Снег не идет, тонкая пелена высоко расположенных туч, — 21 градус мороза на рассвете, уже на плоскогорье. Под ногами — смесь фирна, старого льда, молодого льда. Молодой новый лед — предательская поверхность, гладкое голубое стекло слегка присыпано белым пухом. Мы оба падали на нем бесчисленное число раз. Один раз я на животе проехал метров пять по такому катку. Ай от смеха чуть не выпал из упряжки. Потом он долго извинялся и объяснил, что до сих пор считал себя единственным человеком на всем Гетене, который не может устоять на льду на ногах и кувыркается на нем, как брошенный камень.

Сегодня пройдено тринадцать миль, но если мы будем пытаться сохранить этот темп среди этих трещин и нагромождений льда и камней, то измотаемся так, что с нами будут происходить случаи похуже, чем катание по льду на животе. Луна во второй четверти, висит низко над горизонтом, красная, как засохшая кровь, вокруг нее — большое коричневатое переливающееся гало, светящийся круг.

Гуирни танерн. Слабый снег, усиливающийся ветер и понижающаяся температура. Сегодня снова тринадцать миль, что в сумме дает 384 километра от той точки, где был разбит первый лагерь.
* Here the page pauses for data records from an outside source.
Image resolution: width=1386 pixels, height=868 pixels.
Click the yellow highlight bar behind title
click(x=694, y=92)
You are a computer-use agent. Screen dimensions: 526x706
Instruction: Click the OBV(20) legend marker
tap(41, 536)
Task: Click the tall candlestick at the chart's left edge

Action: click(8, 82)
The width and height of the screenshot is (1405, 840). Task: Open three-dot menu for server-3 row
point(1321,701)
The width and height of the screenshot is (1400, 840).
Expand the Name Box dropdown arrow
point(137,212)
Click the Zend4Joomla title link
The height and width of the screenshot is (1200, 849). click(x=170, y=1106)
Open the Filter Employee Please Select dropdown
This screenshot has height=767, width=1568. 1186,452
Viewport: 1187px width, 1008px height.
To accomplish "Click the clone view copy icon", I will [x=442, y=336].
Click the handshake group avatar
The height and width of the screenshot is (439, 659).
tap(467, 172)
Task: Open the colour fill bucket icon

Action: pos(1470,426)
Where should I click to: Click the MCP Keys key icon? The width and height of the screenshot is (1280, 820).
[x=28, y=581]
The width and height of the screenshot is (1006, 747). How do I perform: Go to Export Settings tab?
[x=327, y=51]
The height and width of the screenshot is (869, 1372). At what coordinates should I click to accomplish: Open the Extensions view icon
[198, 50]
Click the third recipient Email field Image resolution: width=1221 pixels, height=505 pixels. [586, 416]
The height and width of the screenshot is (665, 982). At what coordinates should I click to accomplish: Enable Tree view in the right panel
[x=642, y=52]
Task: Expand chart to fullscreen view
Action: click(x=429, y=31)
В среднем мы до сих пор проходили по 16 километров в день, почти 17,5, если не считать двух дней, когда мы пережидали снежную бурю. От 100 до 150 километров из них не приблизило нас к цели ни на километр. Мы сейчас не ближе к Кархиду, чем в начале пути. Но я думаю, что наши шансы до него добраться все-таки сейчас больше, чем в начале. С тех пор, как мы выбрались из вулканического мрака, мы уже не живем единственно трудом и заботами. Наши беседы в палатке после ужина возобновились. Поскольку я сейчас нахожусь в кеммере, мне легче было бы игнорировать присутствие Ая, но сделать это в двухместной палатке не так уж просто. Сложность состоит в том, что он тоже, правда, по-своему, довольно странным образом, находится в кеммере, всегда и постоянно — в кеммере. Наверное, это довольно странно — влечение и вожделение, растворенные во времени, распределенные на все дни года и лишенные возможности выбора пола, но какие есть, такие есть, а тут еще и я. Сегодня вечером пронзительное физическое ощущение его присутствия было особенно невыносимым, а я слишком устал, чтобы быть в состоянии войти в не-транс либо нейтрализовать его какой-либо иной техникой и приемами ханддары. В конце концов он спросил меня, не обидел ли он меня чем-нибудь. Смутившись, я объяснил ему причину моего молчания. Я опасался, что он будет смеяться надо мной. В конце концов, он в такой же мере курьез, прихоть природы, монстр, отклонение от сексуальной нормы, как и я. Здесь, на Льду каждый из нас является чем-то уникальным в своем роде, исключением из правила, единичным случаем. Я точно так же здесь изолирован от себе подобных, от своего общества с его принципами, как и он — от своего. Здесь нет миллионов других гетенцев, которые бы своим существованием объяснили и обосновывали и мое существование. Мы здесь равны, наконец-то равны — оба одинокие и чужие друг другу. Конечно же, он не смеялся. Наоборот, он говорил со мной с таким пониманием и такой нежностью, которых я у него не подозревал. Через некоторое время он тоже начал говорить об изолированности и одиночестве.